**Input data**
╭──

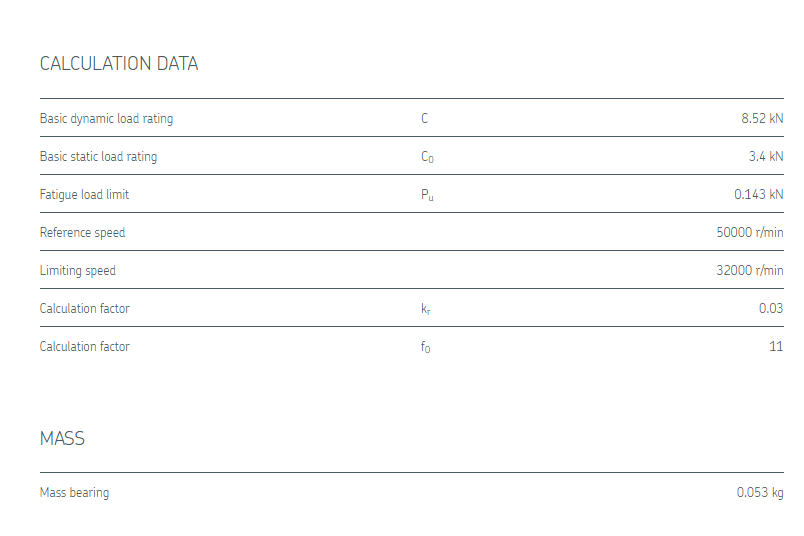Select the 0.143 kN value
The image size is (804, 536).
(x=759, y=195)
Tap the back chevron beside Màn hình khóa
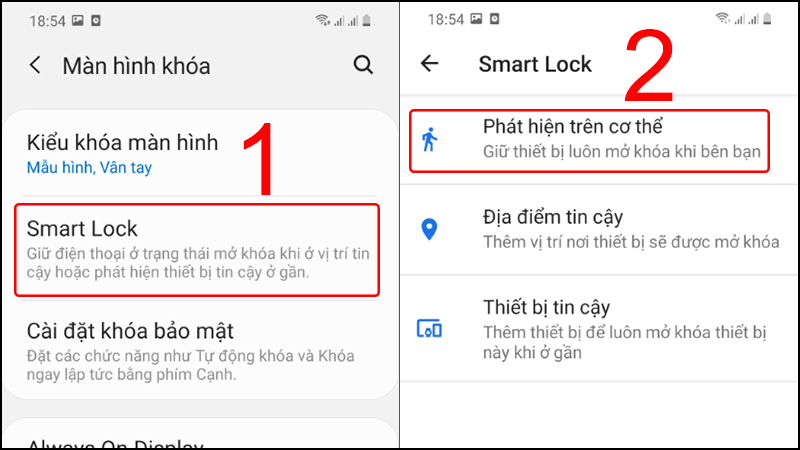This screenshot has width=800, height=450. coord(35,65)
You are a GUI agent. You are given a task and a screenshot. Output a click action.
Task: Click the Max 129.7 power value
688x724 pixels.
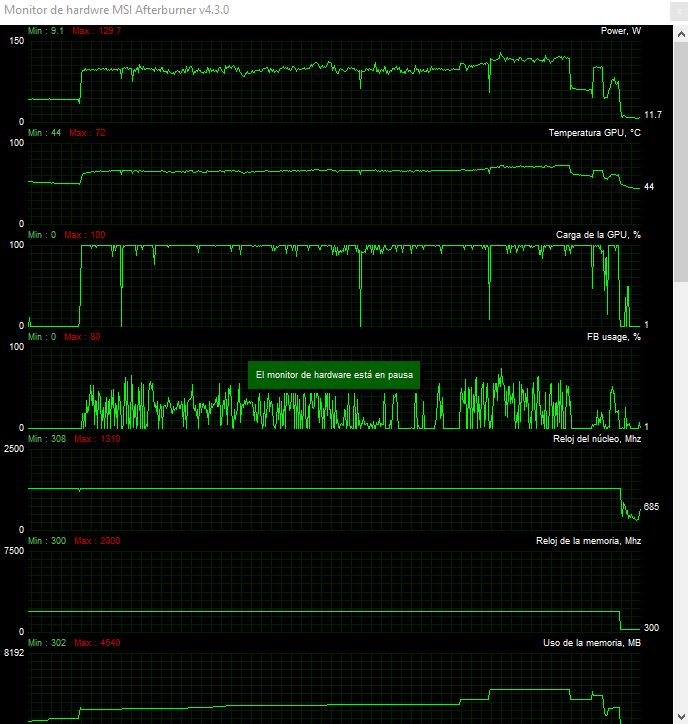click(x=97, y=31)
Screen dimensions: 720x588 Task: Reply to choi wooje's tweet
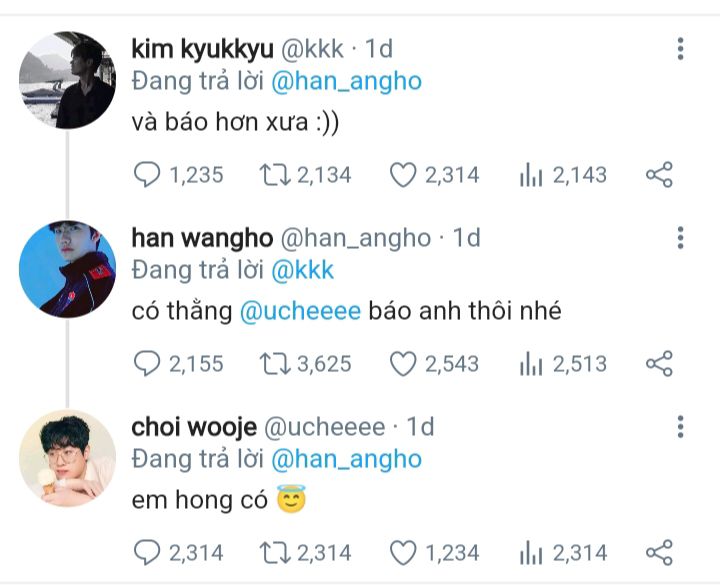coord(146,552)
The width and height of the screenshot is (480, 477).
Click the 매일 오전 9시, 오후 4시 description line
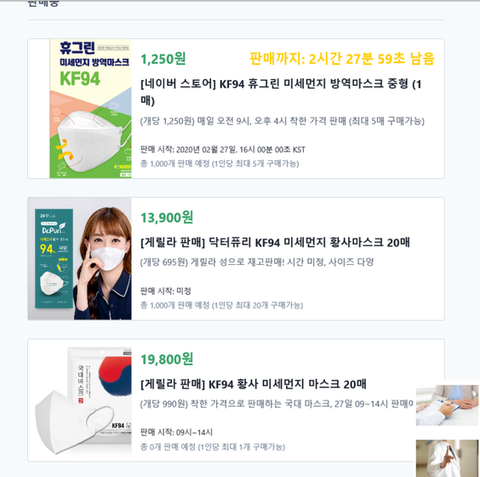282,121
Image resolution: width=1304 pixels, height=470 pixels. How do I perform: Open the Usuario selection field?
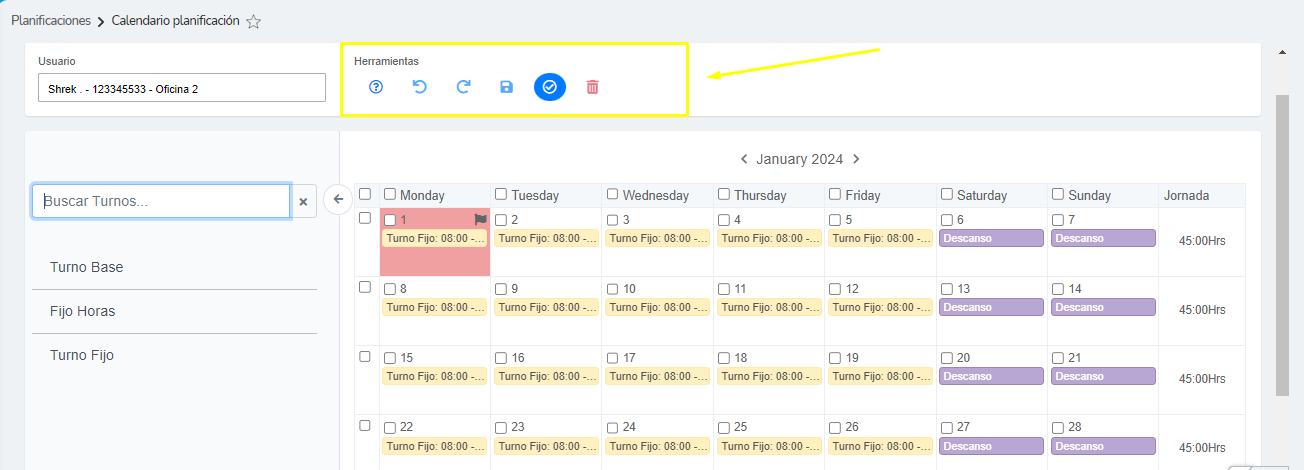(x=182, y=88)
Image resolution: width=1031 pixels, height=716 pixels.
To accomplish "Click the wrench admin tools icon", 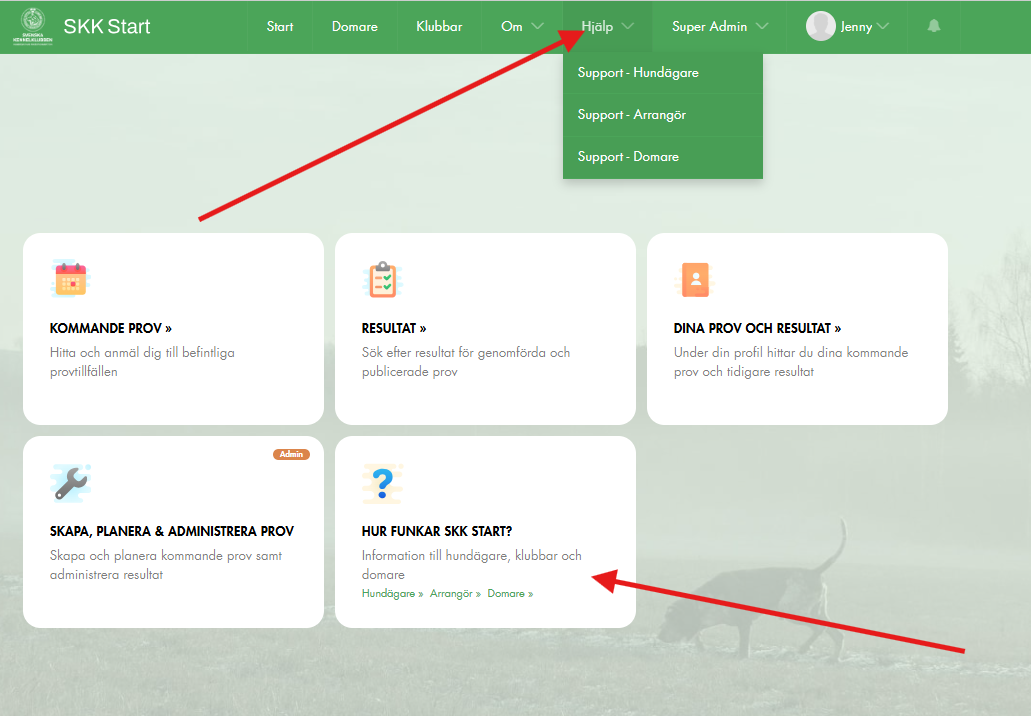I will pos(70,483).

╰──

**Task goal**
Recast the lines from the first one through the line holding "(x=182, y=88)", inclusive, as a JSON list of strings with one string per line, leaving out blank lines and pictures.

**Response to the task**
[
  "Select the 0.143 kN value",
  "The image size is (804, 536).",
  "(x=759, y=195)",
  "Tap the back chevron beside Màn hình khóa",
  "This screenshot has width=800, height=450. coord(35,65)",
  "You are a GUI agent. You are given a task and a screenshot. Output a click action.",
  "Task: Click the Max 129.7 power value",
  "688x724 pixels.",
  "click(x=97, y=31)",
  "Screen dimensions: 720x588 Task: Reply to choi wooje's tweet",
  "coord(146,552)",
  "The width and height of the screenshot is (480, 477).",
  "Click the 매일 오전 9시, 오후 4시 description line",
  "282,121",
  "Image resolution: width=1304 pixels, height=470 pixels. How do I perform: Open the Usuario selection field?",
  "(x=182, y=88)"
]